Immunotherapy, for sure. If you have triple-negative breast cancer and you are expressing PD-L1 on the tumor, you can combine chemotherapy with the immune checkpoint inhibitor. There is a clear overall survival benefit. Another approach is with Sacituzumab Govitecan. It is an antibody-drug conjugate that demonstrated an improvement in overall survival in triple-negative breast cancer. Finally, we have the opportunity to use the PARP inhibitors for patients with BRCA-mutant triple-negative breast cancer. And in the metastatic triple-negative breast cancer setting, you have a progression-free survival benefits.
What level of PD-L1 expression is considered positive on the histology for breast cancer tumors?
This is a very good question. Suppose you use atezolizumab on more than 1% PD-L1 expression. If you use pembrolizumab, you have a major benefit on a CPS score of more than 10%.
Well, it’s very important because the PD-L1 scores would be different for different types of tumors. Yes. What are the challenges in the targeted therapy for triple-negative breast cancer?
Up to now, of course, you have limited overall survival benefits. So you know, we have to do NGS. But it’s quite uncommon in breast cancer, beyond NTRK, RET, and BRCA mutations, to find other targeted therapies. I hope in the future. We will have a more sensitive technology to do deep genomic sequencing. I am quite sure that also for this triple-negative breast cancer patient population, maybe you can better stratify the risk, and you can better personalize treatment. We know very well that in the early triple-negative breast cancer if a patient’s tumor is enriched with tumor-infiltrating lymphocytes, you have a better prognosis. So maybe in the future, with a better stratification of the risk, it may be possible to avoid chemotherapy in some patients. We may use personalized treatment in other breast cancer patients.

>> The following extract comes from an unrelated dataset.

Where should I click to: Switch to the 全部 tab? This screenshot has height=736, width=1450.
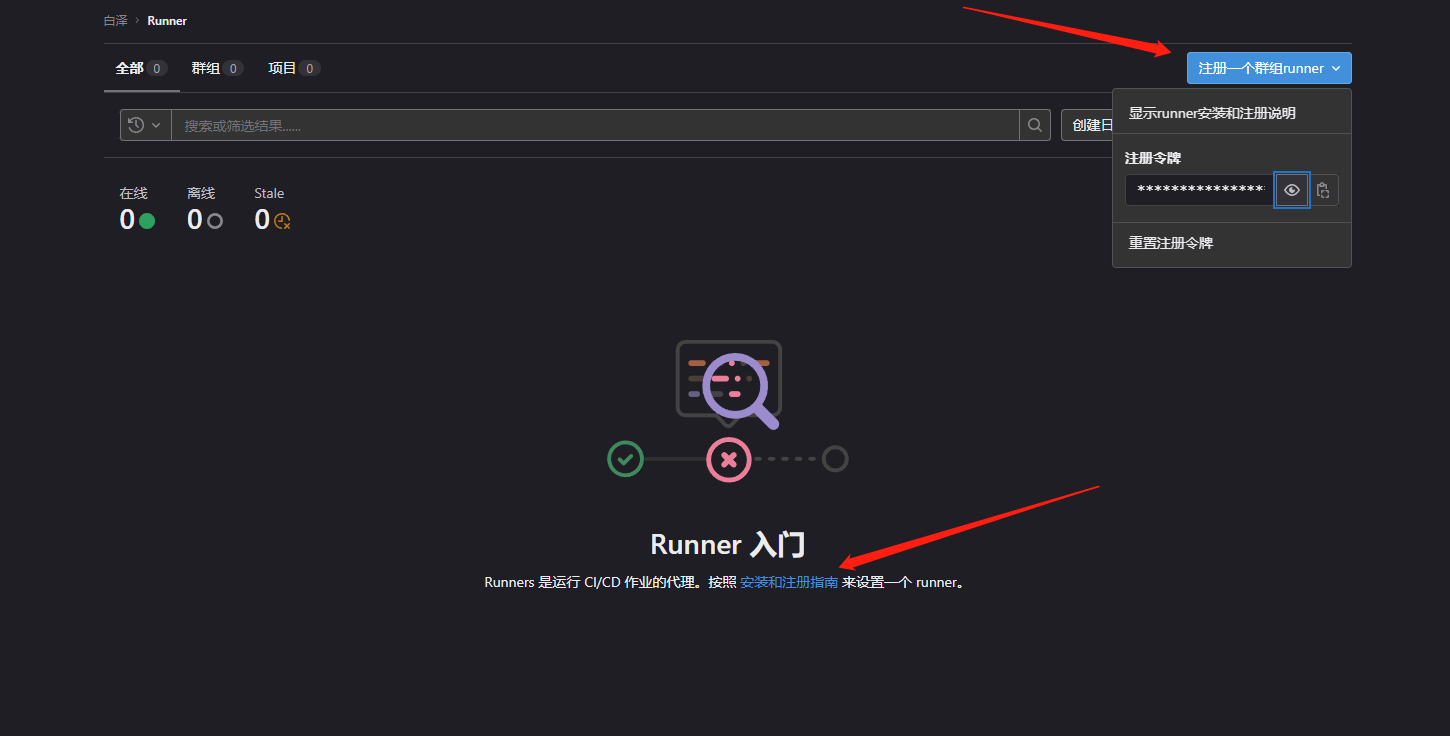pyautogui.click(x=140, y=68)
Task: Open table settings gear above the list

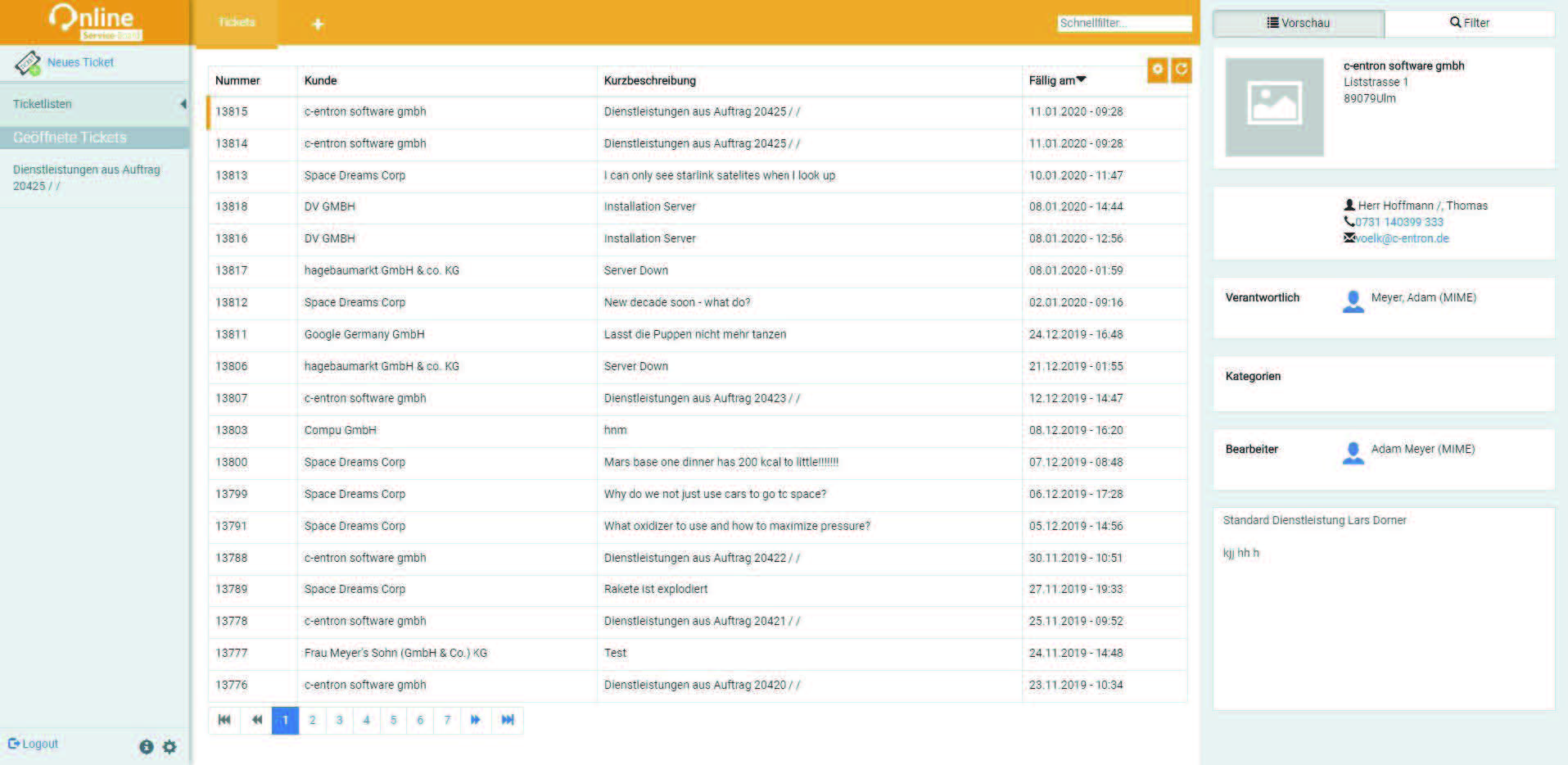Action: pos(1157,70)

New diagnosis of triple-negative breast cancer. How do you weigh doing the neoadjuvant chemotherapy versus proceeding with the surgery and doing the adjuvant chemotherapy?
Any patient with stage two and three triple-negative breast cancer should receive neoadjuvant chemotherapy. But I am quite sure that in some stage one triple-negative breast cancer patients, we may also avoid chemotherapy. We can go directly for surgery and radiation therapy.

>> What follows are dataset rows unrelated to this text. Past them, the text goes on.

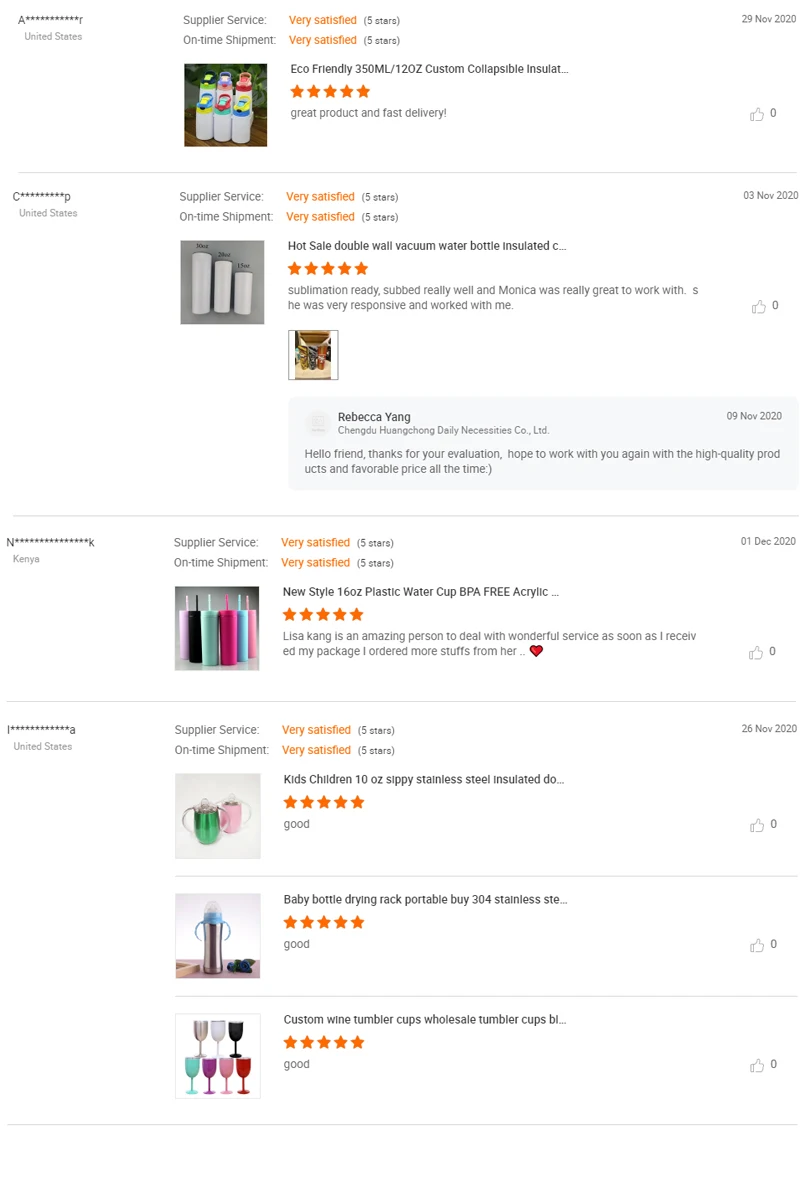
Task: Open Hot Sale double wall vacuum bottle link
Action: (x=427, y=246)
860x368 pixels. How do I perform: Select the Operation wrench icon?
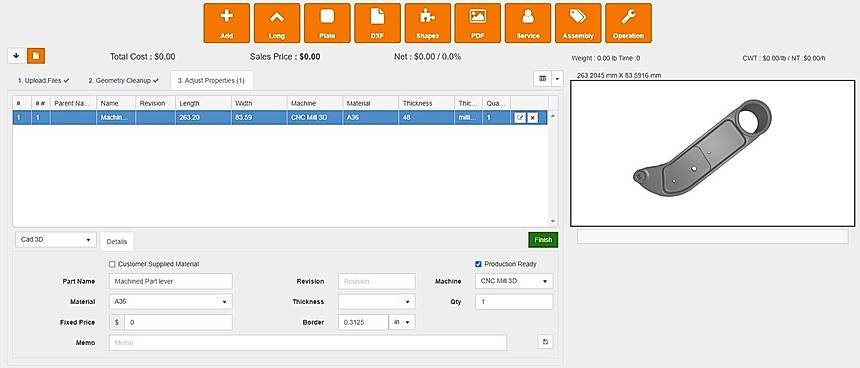click(629, 23)
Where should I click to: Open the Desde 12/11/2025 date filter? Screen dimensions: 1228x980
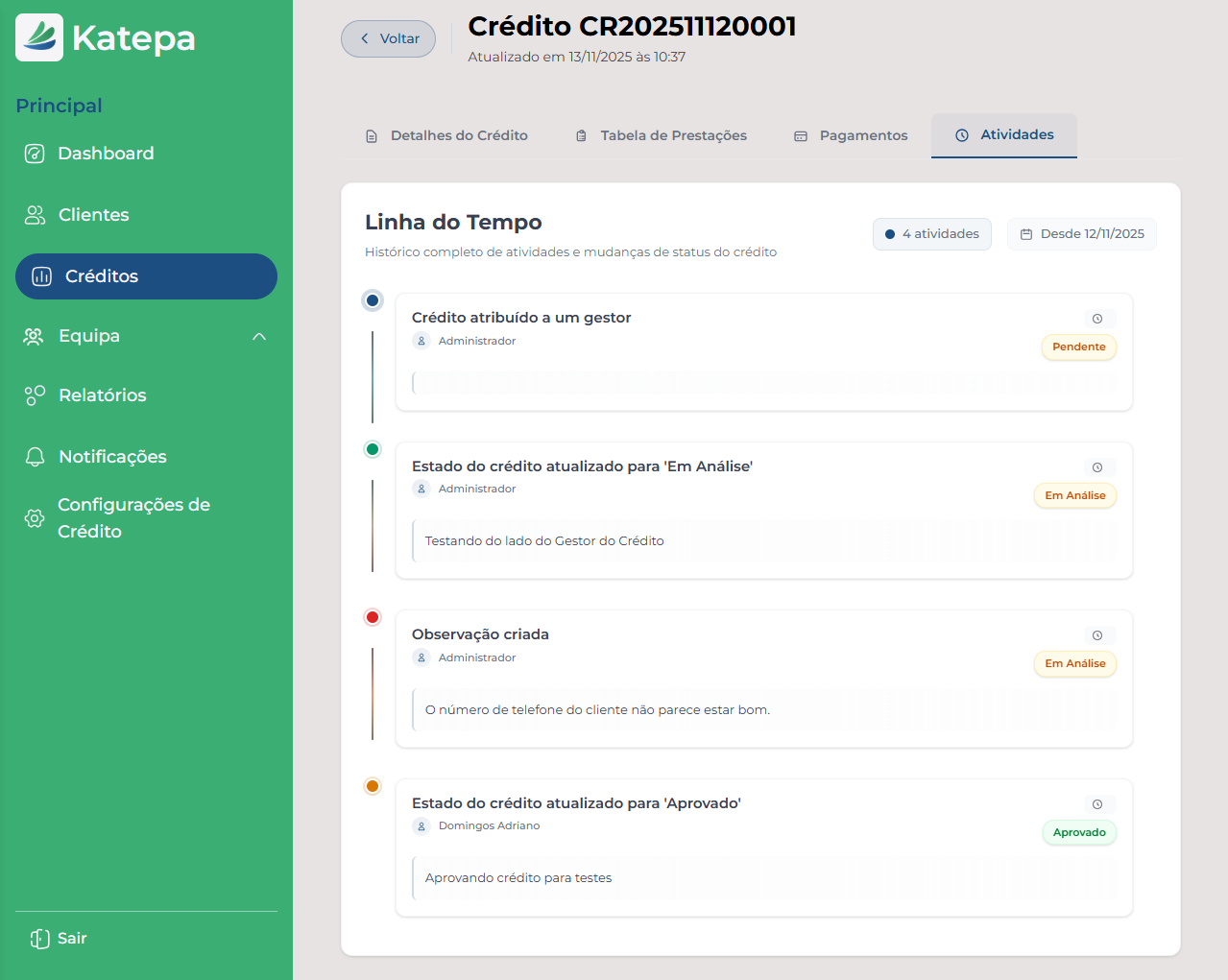1081,234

So is the indication for neoadjuvant therapy in triple-negative breast cancer historically was for the ability to downgrade the surgical stage. What is the indication for neoadjuvant chemotherapy right now in triple-negative breast cancer and maybe in other breast cancer types? Is it purely based on the advantages for the long-term survival of patients?
Of course, the aim of neoadjuvant chemotherapy is not only related to a downstaging of the tumor. But potentially also neoadjuvant therapy can improve overall survival. We have many more data demonstrating that if you achieve a pathological complete response after neoadjuvant chemotherapy, there is an improved outcome also in terms of overall survival,
Some breast cancer tumors that I think have an overall better prognosis nevertheless achieve complete pathological response in the fewer percentage of the cases. How does it work?

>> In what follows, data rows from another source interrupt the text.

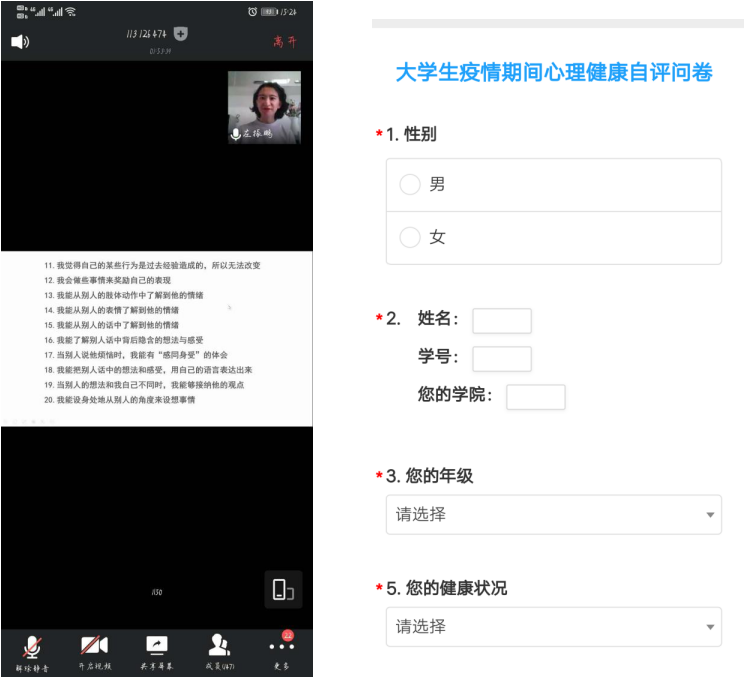
Task: Tap the meeting ID 113 126 474
Action: pyautogui.click(x=147, y=35)
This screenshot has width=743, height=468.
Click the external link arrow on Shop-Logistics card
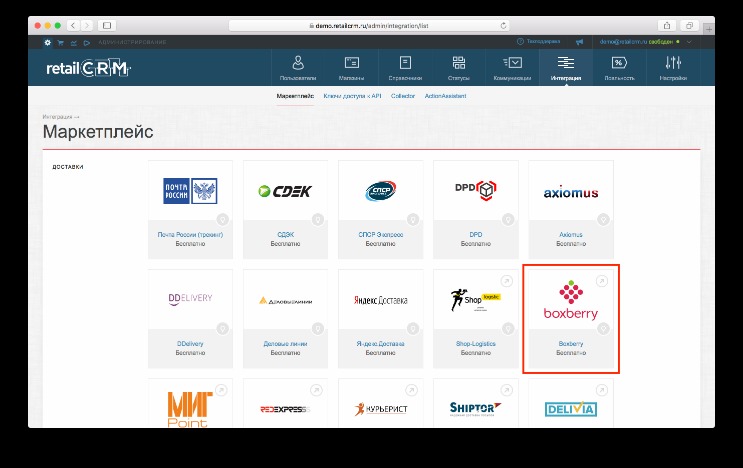pyautogui.click(x=507, y=281)
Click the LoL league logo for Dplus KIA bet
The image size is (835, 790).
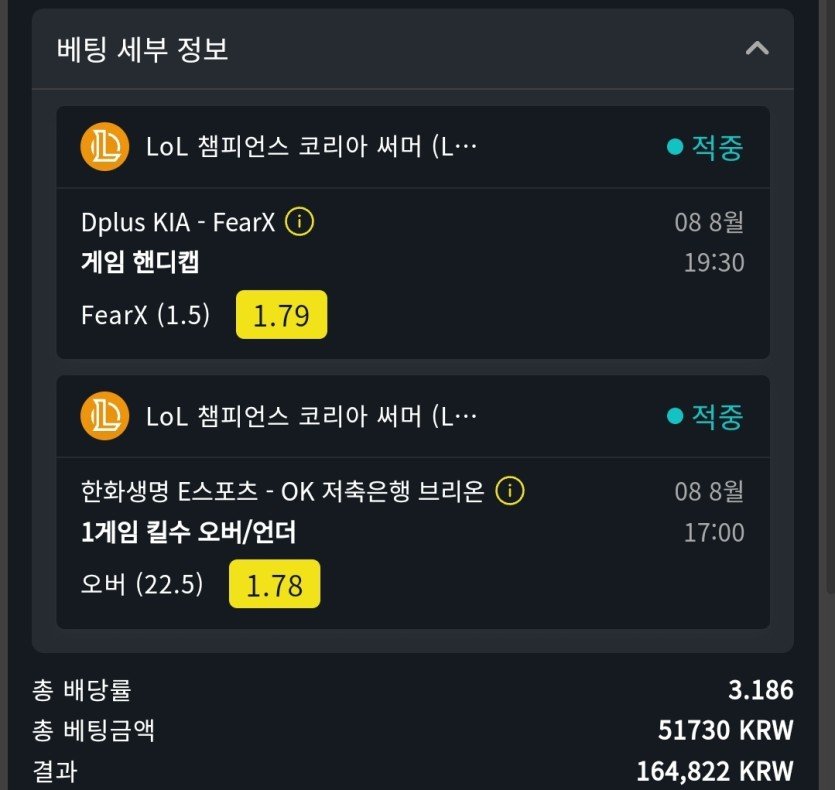[x=104, y=148]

In triple-negative disease, the potential of pathological complete response (PCR) is close to 70%. If you combine chemotherapy and immune checkpoint inhibitors, other subtypes of triple-negative breast cancer like adenoid cystic or mucinous carcinoma or lobular triple-negative breast cancer usually do not derive benefit from chemotherapy. But they may also have an excellent outcome with surgery and radiotherapy.